In order to reduce the size of the database, I thought of the following encoding using a single 32 bit integer value.
Identifier 1: 0 - 100,000,000 Identifier 2: 100,000,001 - 200,000,000 . . . Identifier 10: 900,000,001 - 1,000,000,000
I am using Java. I can write a simple method to encode/decode. The user code does not have to know that I am encoding/decoding during fetch/store.
What I want to know is: what is the most efficient (fastest) and recommended way to implement such encoding/decoding. A simple implementation will perform a large number of multiplications/subtractions.

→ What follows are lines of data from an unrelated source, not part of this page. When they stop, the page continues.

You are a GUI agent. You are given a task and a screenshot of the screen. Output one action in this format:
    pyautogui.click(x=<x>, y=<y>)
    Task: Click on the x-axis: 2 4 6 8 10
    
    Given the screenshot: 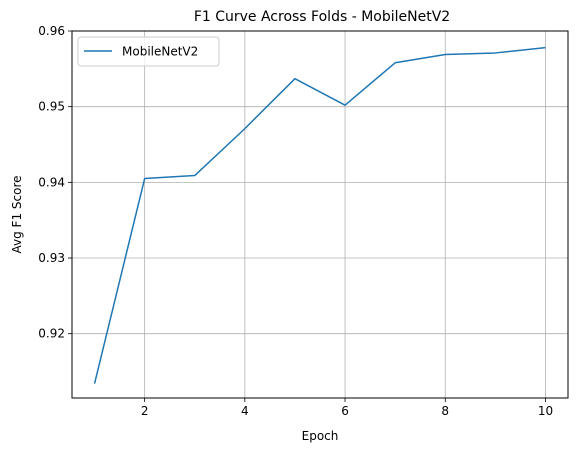 What is the action you would take?
    pyautogui.click(x=347, y=408)
    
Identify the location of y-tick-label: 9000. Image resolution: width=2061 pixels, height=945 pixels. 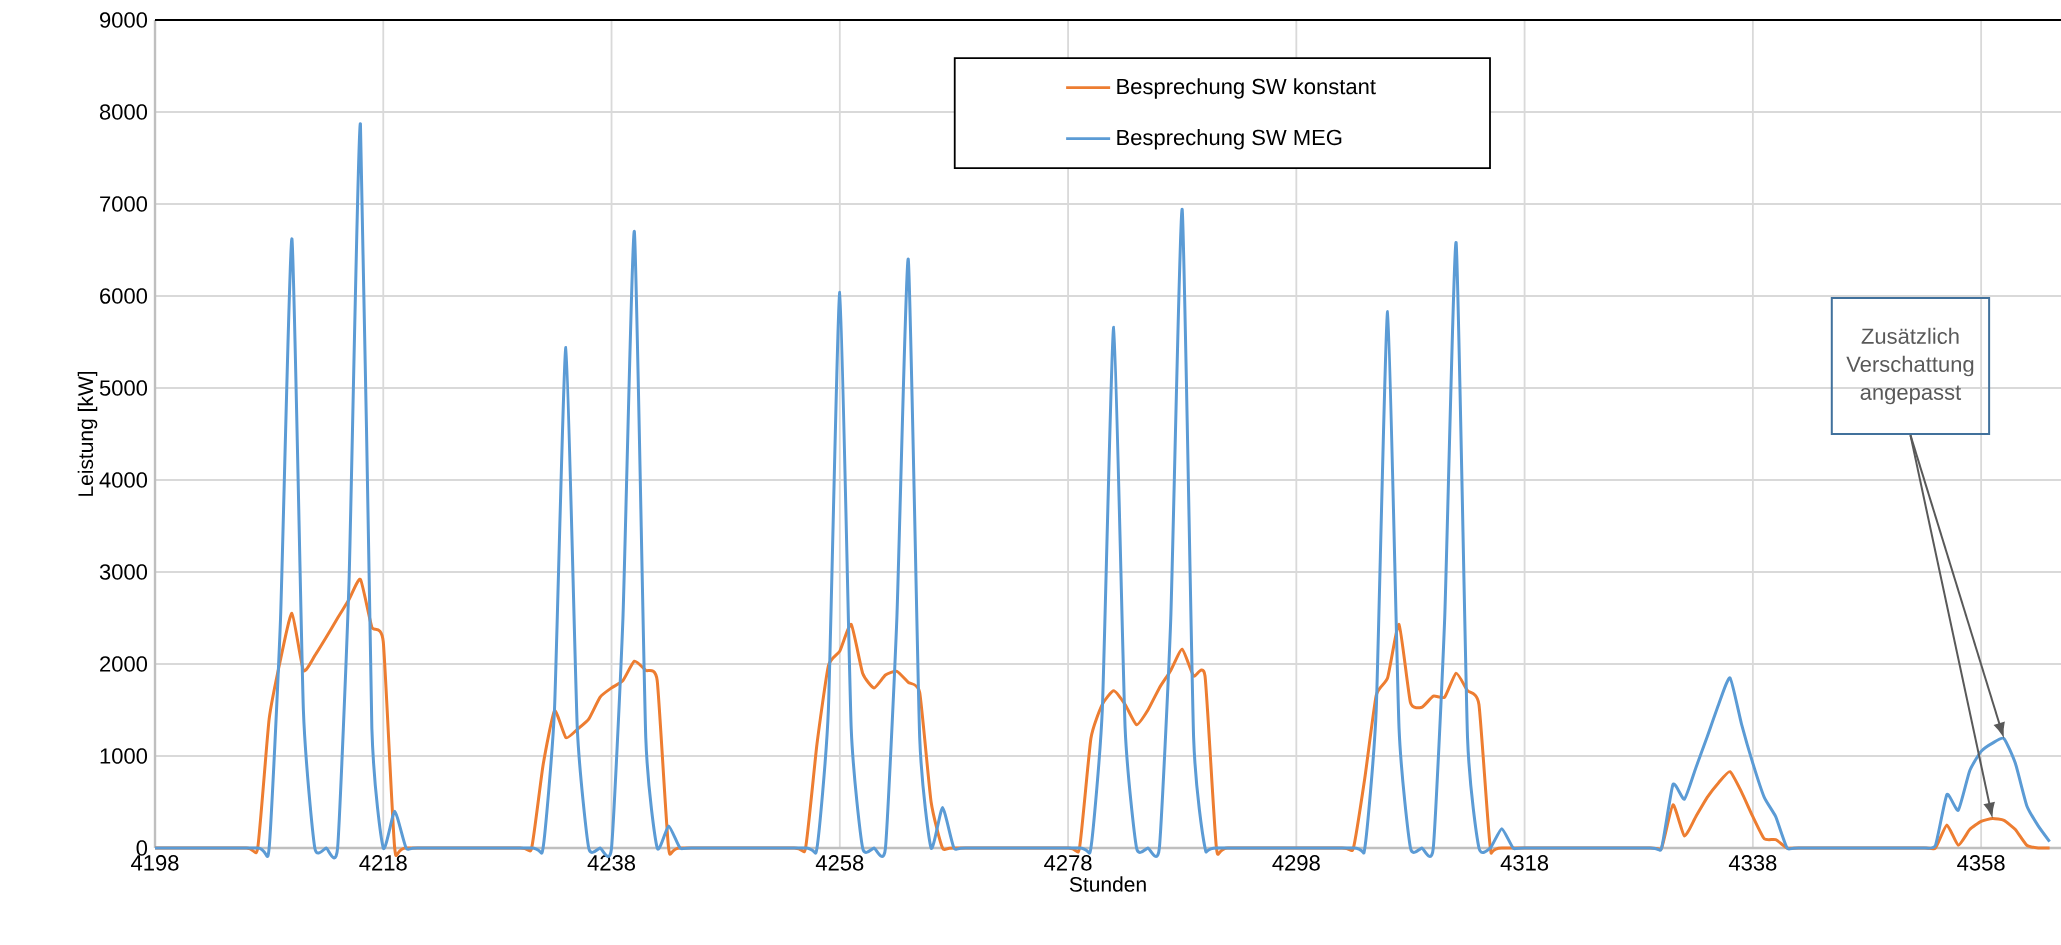
(124, 20).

Is it possible to use shifts (or bitwise operations) and choose different partition size (the size of each segment still has to be close to 100 million)?
I am open to any suggestions, ideas, or even a totally different scheme. I want to exploit the fact that the integer identifiers are bounded to drastically reduce the storage size without noticeably compromising performance.
Edit: I just wanted to add that I went through some of the answers posted on this forum. A common solution was to split the bits for each identifier. If I use 2 bits for each identifier for a total of 10 identifiers, then my range of identifiers gets severely limited.
It sounds like you want to pack multiple integer values of 0...100m into a single 32bit Integer? Unless you are omitting important information that would allow to store these 0...100m values more efficiently, there is simply no way to do it.
ceil(log2(100m)) = 27bit, which means you have only 5 "spare bits".